The co-main event was to feature former Bellator Welterweight World Champion Douglas Lima and Jason Jackson. The bout was initially scheduled for May 13, 2022 at Bellator 281. However, for unknown reasons, the bout was pulled from the event and was rescheduled for this event. After the main event between Pitbull and Outlaw was scrapped and the reshuffling of the bouts, the bout was promoted to new headliner and 5 rounds.

A light heavyweight bout between Viktor Nemkov and José Augusto Azevedo was scheduled for this event, however due to an injury to Nemkov, the bout was scrapped.

A lightweight bout between Justin Montalvo and Vladimir Tokov was scheduled for this event, however due to an injury to Tokov, he pulled out of the bout and was replaced by Archie Colgan. Colgan instead faced Bryan Nuro in a 160 lb catchweight bout.
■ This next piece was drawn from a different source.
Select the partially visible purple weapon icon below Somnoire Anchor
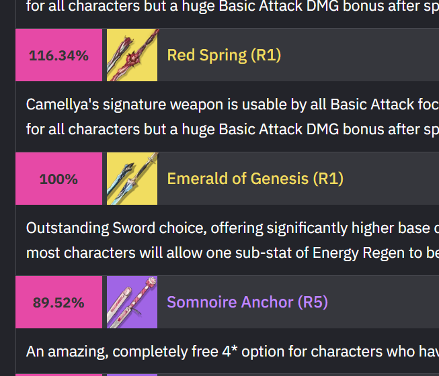The image size is (439, 376). pos(132,375)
A featherweight bout between Kai Kamaka III and Akhmed Magomedov was scheduled for this event. Kamaka however pulled out of the bout for unknown reasons.

At the weigh-ins, Douglas Lima, came in at 172.8 lbs, 1.8 pounds heavy for his headlining welterweight bout vs. Jason Jackson, along with Kevin Boehm weighing in at 147.6 lbs, 1.6 pounds over limit for his featherweight bout and Mark Coates weighing in at 137.8 lbs, 1.8 pounds over limit for his bantamweight bout. The bouts proceeded at a catchweight and they were fined a percentage of their individual purses, which went to their opponents.

== Reported payout ==
The following is the reported payout to the fighters as reported to the Washington State Athletic Commission. The amounts do not include sponsor money, discretionary bonuses, viewership points or additional earnings.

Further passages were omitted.